HospitalInspections.org

Bringing transparency to federal inspections

1900 ELECTRIC ROAD

SALEM, VA 24153

DISCHARGE PLANNING-EVALUATION

Tag No.: A0807

Based on interviews and document review, facility staff failed to include in discharge planning evaluation the post-discharge needs for durable medical equipment. For 1 (one) of 7 (seven) patients included in the sample. Patient #3

The findings include:

Review of the medical record indicates Patient #3 was admitted to the facility on 10/14/24 with diagnosis of acute encephalopathy secondary to sepsis and MSSA bacteremia (Methicillin-Sensitive Staphylococcus Aureus bloodstream infection). During the hospital stay the patient required intubation, sedation, vasopressor support and admission to intensive care (ICU) and received consults with infectious disease provider, physical therapy, occupational therapy and case management. Patient #3 transferred out of the ICU to a medical step-down unit on 10/17/24.

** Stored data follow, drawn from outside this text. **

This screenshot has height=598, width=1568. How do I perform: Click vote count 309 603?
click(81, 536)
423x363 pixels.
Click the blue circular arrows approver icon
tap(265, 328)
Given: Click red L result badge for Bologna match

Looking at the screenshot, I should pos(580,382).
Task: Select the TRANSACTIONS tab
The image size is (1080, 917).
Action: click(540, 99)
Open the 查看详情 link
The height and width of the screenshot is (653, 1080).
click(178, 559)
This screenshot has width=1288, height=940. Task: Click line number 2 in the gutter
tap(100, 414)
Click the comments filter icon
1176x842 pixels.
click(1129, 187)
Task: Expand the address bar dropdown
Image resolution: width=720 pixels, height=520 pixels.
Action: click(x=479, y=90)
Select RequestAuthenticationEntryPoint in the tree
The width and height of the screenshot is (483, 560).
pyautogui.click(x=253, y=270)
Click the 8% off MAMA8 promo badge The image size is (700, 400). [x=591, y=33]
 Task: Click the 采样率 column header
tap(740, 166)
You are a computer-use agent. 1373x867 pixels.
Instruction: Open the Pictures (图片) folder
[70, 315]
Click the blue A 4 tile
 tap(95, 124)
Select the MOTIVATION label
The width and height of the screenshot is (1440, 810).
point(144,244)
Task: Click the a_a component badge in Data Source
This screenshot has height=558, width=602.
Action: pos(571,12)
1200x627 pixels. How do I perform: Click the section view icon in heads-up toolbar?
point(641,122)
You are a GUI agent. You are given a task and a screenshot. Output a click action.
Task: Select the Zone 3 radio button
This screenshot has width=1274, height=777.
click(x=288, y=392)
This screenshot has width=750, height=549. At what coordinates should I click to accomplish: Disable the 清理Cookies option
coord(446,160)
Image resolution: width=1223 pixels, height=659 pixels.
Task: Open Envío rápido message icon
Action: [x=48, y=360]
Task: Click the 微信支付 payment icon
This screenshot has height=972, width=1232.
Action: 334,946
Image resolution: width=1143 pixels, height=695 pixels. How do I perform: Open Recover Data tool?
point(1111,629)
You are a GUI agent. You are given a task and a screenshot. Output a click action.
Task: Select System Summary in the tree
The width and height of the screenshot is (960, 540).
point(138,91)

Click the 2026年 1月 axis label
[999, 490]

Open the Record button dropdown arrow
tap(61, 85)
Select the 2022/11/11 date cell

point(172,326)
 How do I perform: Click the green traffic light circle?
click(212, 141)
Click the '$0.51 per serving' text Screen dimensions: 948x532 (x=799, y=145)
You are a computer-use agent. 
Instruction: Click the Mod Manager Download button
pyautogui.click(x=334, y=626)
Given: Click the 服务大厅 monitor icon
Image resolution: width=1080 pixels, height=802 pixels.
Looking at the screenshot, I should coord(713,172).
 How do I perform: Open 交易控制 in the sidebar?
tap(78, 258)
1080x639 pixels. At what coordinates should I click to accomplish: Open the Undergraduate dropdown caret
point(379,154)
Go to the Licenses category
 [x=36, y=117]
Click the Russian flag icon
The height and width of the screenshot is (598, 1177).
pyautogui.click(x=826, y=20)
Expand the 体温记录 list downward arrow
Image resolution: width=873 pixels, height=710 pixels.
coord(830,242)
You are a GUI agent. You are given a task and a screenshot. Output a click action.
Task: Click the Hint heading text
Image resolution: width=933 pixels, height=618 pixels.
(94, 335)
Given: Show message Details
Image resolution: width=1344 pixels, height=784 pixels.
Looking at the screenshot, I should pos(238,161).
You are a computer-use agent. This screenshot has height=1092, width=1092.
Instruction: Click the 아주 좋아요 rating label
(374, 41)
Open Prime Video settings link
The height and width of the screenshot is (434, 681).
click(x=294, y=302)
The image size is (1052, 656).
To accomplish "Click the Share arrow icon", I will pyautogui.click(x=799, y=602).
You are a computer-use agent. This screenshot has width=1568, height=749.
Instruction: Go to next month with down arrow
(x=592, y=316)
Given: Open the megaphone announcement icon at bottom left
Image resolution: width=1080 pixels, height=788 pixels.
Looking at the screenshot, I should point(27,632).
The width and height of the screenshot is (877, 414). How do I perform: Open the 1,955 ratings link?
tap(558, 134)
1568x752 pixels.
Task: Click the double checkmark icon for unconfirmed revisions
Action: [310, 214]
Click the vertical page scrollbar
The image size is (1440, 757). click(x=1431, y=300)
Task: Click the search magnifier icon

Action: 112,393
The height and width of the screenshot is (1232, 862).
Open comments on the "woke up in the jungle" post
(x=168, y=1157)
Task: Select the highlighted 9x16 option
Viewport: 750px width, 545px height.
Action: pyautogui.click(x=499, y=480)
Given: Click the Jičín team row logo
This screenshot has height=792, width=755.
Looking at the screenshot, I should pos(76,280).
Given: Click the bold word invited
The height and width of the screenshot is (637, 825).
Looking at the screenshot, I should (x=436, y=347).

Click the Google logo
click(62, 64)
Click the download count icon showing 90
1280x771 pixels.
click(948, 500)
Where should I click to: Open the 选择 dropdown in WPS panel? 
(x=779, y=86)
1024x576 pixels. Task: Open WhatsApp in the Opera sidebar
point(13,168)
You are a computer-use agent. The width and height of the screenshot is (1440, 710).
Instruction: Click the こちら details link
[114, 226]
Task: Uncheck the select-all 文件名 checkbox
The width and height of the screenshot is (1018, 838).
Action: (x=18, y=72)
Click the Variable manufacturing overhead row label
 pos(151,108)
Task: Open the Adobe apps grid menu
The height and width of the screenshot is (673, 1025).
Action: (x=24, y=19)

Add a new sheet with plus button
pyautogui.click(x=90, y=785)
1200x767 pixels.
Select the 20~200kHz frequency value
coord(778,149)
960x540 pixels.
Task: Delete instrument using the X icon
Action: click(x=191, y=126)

Patient #3 was evaluated by occupational therapy (OT) on 10/17/24 and received treatments on 10/22/24 and 10/24/24. Patient #3 was instructed on the use of a rolling walker on 10/22/24. On 10/24/24 Staff #14 documented that the patient is questioning the validity of therapy and states they don't need anyone to take care of them. Staff #14 documented their concern related to patient's limited recall and need for "nearly constant" cues during routine ADLs (activities of daily living). Staff #14 recommended daily rehab services with home health to lessen the risk of falls or injury to "frail" spouse.

Physical therapy (PT), Staff #15, evaluated Patient #3 on 10/17/24 and concluded that Patient #3 requires moderate assistance by 2 people for bed mobility, sit to stand and transfer to chair. Gait could not be assessed and recommended PT at minimum of 3 times weekly. PT documentation by Staff #16 on 10/22/24 indicated Patient #3 was independent for all ADLs prior to admission and did not require any assistive device for ambulation. "Currently, patient requires maximum assistance by one person for bed mobility and transfers... Patient refused to participate in ambulation activities because of back pain...Given pt's current assistance requirement and overall weakness versus (their) prior level of function, pt is not safe to return home at this time as (they) is an extremely high fall risk. Strongly urging rehab at a SNF prior to return home." There are no further PT notes prior to discharge.

A nursing note on 10/22/24 by Staff #17 documented a "walk test" indicating oxygen saturation 97% on room air while resting and 93% while ambulating. The note didn't document the distance Patient #3 walked or if an assistive device was used.

Case management/discharge planning documentation by Staff #18 indicated initial phone contact with patient's spouse on 10/16/24 when Patient #3 was intubated. The documentation further indicated that Patient #3 didn't have any DME (durable medical equipment) at home and has not received home health care or been admitted to a SNF (skilled nursing facility).

On 10/24/24, Staff #12 documented, that Patient #3 "will be discharged today after 5 days of negative blood cultures" and it is unlikely patient will be able to take care of self at home and spouse is unable to care for the patient alone. Patient #3 and spouse refused SNF placement. Patient #3 was discharged home with home health care. Documentation indicates Patient #3 maintains throughout the hospital stay, their refusal of placement in a skilled nursing facility and their wish to go home.

Review of policy "Case Management/Utilization Review Plan" effective 3/2024 indicated that discharge planning needs are assessed at admission. The case manager is responsible for identifying those patients who may require services after discharge and facilitating a smooth and timely transition to home or other settings. Reassessments are performed as conditions change. Case management will assess for change in condition when completing utilization review, make appropriate arrangements to meet the needs of the patient/family and if necessary to effectively communicate with the next level of care providers. Duties of case management includes but is not limited to DME arrangement and contacting home health agencies.

Interviews were conducted on 12/11/24 at 1:45 PM with case management Staff #4 and Staff #7. Staff #7 explained that when a patient is ready for discharge, case management staff will assess patient needs based on physician orders, therapy notes, and conversations with nursing staff, the physician and family. It would be the case manager who arranges needed DME.

Review of the medical record indicated Patient #3 had no DME at home, did not have documented ambulation by PT, had only been out of bed with the assistance of a rolling walker and staff and was identified by PT "an extremely high fall risk". Staff #7 explained that under these circumstances the expectation would be to arrange for a walker and bedside/over toilet commode chair and possibly a shower stall. Prior to discharge the case management staff failed to include the evaluation for needed DME.